## TASKS
1. In the sinusitis passage, how long must sinusitis last to be called chronic?
2. From the sinusitis passage, write out the section that starts with the words containing "Ethmoid sinuses just" and ends with "behind the eyes.".
═══ SELECTED PASSAGE ═══
Sinusitis is inflammation of the linings of the sinuses - the air-filled spaces in your skull behind the bones of your face and forehead. The maxillary sinuses in each cheekbone are most commonly affected by sinusitis which can be short or long-term. Sinusitis lasting a few days to a few weeks is called acute sinusitis but if it lasts three months or more it is known as chronic sinusitis and can affect people of any age. Most bouts of acute sinusitis are caused by an infection such as a cold whereas chronic sinus problems are usually linked to something that regularly irritates the lining of the nose such as infection, pollen, overuse of decongestant nose sprays and allergies.
These are the four pairs of cavities (air-filled spaces) known as paranasal sinuses in the head. These small hollow spaces, which are located within the skull or bones of the head surrounding the nose, are named for the bones that contain them, namely:
Frontal sinuses over the eyes in the brow area.
Maxillary sinuses inside each cheekbone.
Ethmoid sinuses just behind the bridge of the nose, between the eyes.
Sphenoid sinuses behind the ethmoids in the upper region of the nose and behind the eyes.
The paranasal sinuses open into the nasal cavity and are lined with cells that make mucus to keep the nose from drying out during breathing and to trap unwanted materials so that they do not reach the lungs.
The main symptom of sinusitis is a throbbing pain and pressure in the face, which is worse bending forwards. There may be pain above the eyebrows, the forehead may be tender to touch and you may feel as if you have toothache in the upper teeth. Other typical symptoms include a blocked nose, headaches, and reduced sense of smell. Because your nose can get stuffy or congested when you have a condition like the common cold, you may confuse simple nasal congestion with sinusitis. A cold usually lasts about 7 to 14 days and goes away without treatment, whereas acute sinusitis often lasts longer and typically causes more symptoms than a cold.
═══ AVAILABLE DATA ═══
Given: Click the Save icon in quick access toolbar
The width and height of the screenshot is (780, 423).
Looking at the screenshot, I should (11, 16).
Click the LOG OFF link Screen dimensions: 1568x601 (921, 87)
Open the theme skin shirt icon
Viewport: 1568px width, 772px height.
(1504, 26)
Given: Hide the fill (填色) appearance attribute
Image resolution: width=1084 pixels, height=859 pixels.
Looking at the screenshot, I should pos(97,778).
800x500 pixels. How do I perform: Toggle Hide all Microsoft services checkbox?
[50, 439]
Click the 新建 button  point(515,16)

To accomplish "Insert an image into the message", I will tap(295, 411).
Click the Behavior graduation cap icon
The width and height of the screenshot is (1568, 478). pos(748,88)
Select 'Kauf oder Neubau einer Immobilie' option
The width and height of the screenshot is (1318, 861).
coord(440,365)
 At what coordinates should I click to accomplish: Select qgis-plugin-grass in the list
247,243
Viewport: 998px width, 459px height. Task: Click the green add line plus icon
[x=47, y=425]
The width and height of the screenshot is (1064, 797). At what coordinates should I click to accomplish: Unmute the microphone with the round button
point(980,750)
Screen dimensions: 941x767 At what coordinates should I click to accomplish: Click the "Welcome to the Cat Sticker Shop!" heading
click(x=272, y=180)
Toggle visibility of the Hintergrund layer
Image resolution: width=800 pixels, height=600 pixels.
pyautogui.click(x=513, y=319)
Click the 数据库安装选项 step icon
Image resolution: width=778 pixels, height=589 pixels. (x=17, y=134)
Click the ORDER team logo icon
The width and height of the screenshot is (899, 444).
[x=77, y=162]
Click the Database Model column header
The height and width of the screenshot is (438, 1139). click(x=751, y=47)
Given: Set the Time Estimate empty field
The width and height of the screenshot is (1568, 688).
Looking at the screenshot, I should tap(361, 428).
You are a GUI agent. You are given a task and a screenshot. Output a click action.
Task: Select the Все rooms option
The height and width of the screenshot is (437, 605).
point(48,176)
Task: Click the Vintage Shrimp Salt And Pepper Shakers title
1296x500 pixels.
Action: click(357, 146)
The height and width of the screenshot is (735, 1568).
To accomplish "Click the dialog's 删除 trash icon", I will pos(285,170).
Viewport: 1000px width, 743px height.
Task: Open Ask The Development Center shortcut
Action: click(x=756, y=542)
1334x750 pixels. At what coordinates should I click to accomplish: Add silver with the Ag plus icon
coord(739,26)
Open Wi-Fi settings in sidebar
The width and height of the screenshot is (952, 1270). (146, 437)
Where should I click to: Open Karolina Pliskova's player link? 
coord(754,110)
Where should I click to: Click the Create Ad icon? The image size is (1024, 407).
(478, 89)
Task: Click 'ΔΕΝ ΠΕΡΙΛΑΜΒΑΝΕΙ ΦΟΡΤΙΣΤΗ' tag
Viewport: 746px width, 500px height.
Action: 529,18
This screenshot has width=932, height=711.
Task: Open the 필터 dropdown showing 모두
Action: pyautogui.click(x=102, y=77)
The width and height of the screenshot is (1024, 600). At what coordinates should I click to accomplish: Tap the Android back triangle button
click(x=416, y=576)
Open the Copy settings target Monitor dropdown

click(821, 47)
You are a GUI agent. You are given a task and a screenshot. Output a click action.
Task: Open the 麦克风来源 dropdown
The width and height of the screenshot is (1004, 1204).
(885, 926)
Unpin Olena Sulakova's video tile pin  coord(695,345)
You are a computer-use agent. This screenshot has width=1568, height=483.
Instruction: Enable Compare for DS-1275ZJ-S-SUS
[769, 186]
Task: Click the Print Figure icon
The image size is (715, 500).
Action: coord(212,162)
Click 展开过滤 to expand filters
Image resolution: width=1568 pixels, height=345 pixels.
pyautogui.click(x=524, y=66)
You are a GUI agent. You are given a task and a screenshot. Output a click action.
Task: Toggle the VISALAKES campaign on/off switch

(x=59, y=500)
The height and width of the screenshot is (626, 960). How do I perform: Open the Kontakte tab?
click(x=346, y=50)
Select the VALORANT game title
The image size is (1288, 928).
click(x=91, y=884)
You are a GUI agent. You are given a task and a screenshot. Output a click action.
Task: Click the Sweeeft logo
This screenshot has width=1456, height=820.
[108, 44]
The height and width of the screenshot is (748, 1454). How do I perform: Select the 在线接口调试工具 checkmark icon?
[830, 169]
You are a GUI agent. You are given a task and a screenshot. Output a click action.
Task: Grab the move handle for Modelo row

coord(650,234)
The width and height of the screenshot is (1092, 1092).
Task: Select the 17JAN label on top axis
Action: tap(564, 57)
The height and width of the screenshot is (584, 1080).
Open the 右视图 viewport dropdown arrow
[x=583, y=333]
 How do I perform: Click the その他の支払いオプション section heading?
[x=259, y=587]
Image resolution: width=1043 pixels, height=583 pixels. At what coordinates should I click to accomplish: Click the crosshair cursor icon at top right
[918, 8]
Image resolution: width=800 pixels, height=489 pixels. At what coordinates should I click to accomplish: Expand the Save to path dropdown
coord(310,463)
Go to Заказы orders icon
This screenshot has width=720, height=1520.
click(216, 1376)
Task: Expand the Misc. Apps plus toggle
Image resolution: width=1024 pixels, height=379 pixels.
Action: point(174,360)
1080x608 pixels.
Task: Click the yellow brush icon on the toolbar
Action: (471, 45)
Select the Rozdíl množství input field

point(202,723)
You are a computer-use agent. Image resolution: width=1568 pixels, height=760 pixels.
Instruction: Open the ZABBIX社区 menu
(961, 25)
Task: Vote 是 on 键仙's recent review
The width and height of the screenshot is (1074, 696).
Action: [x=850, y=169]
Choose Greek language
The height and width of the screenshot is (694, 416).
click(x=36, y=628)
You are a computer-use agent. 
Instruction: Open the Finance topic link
═══
## RESULTS FOR THE EXERCISE
1. Three months or more.

2.
Ethmoid sinuses just behind the bridge of the nose, between the eyes.
Sphenoid sinuses behind the ethmoids in the upper region of the nose and behind the eyes.